Excerpt provided:
September 16, 2019 | Share
Child Custody in Texas: What is a Standard Possession Order?
The legal right of a non-custodial parent to spend time with his or her children and to now their whereabouts are commonly referred to as “access and visitation” or “possession.” As McKinney family lawyers, we are experienced in helping our clients to understand their parental rights and duties.
In Texas, the law presumes that parents will be “joint managing conservators,” meaning that they will share parental rights and duties. As long as it is in the best interests of the child, the family court will grant these rights and duties to both parents following a divorce.
The starting point, or presumption, for establishing parental rights and duties is the Standard Possession Order (SPO). For parents who live within 100 miles of each other, the SPO provides that the noncustodial parent has visitation:
- The first, third and fifth weekends of every month
- Thursday evenings of each week
- Alternating holidays (such as Thanksgiving every other year)
- An extended period of time (30 days) during the summer vacation
For parents who live more than 100 miles apart:
- The weekend schedule may be the same or reduced to one weekend per month;
- There is no mid-week visitation
- The holiday schedule remains the same (alternating holidays)

Exercise goal: Transcribe the passage on Texas child custody from "The legal right" up to and including "following a divorce.".

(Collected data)
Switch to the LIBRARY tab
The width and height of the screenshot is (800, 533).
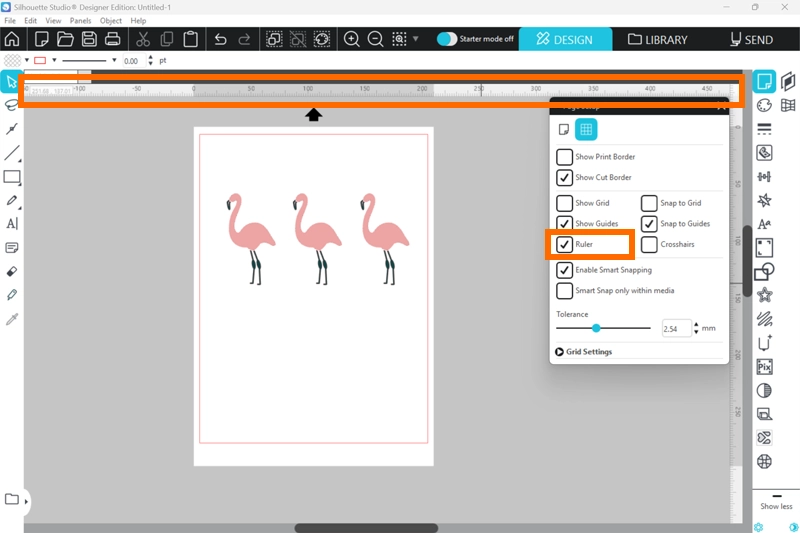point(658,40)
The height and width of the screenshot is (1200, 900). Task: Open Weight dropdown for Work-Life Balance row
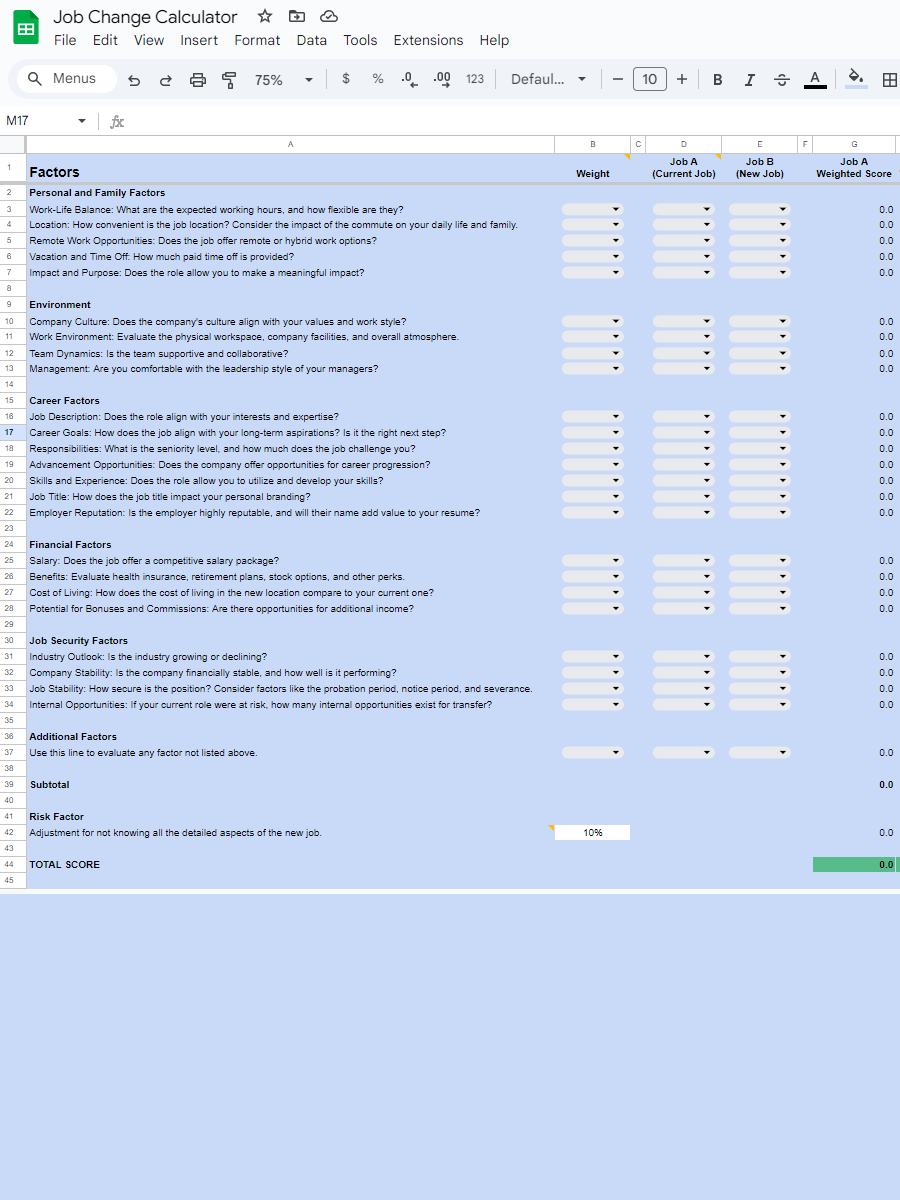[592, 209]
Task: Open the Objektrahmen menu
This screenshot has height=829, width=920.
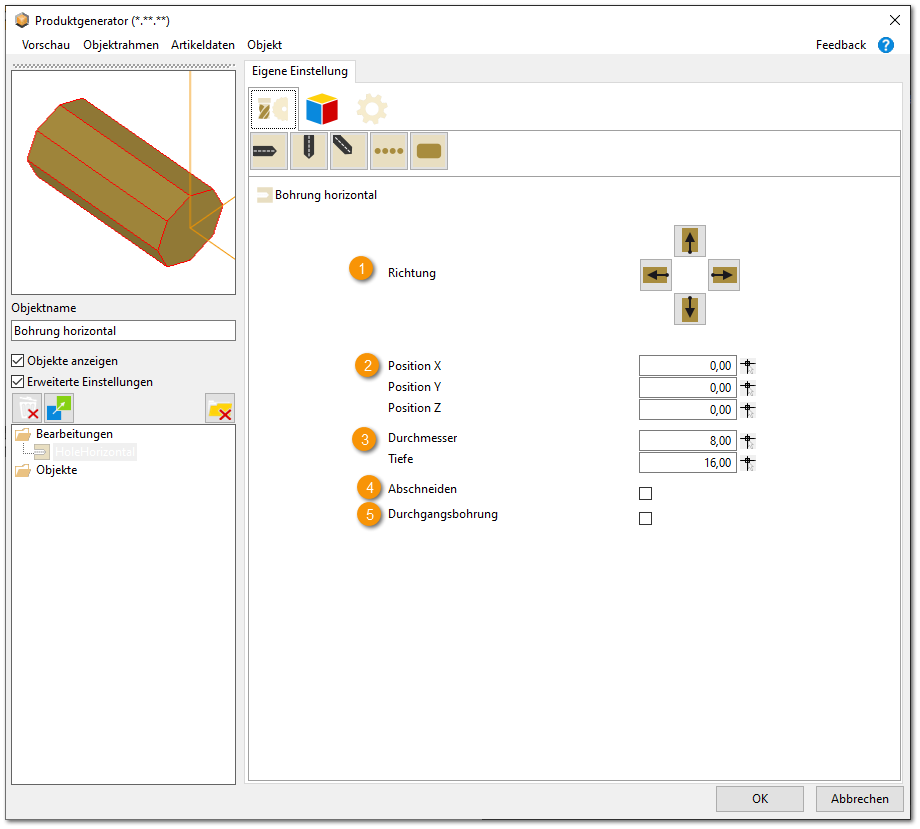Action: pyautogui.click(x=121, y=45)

Final result:
The legal right of a non-custodial parent to spend time with his or her children and to now their whereabouts are commonly referred to as “access and visitation” or “possession.” As McKinney family lawyers, we are experienced in helping our clients to understand their parental rights and duties.
In Texas, the law presumes that parents will be “joint managing conservators,” meaning that they will share parental rights and duties. As long as it is in the best interests of the child, the family court will grant these rights and duties to both parents following a divorce.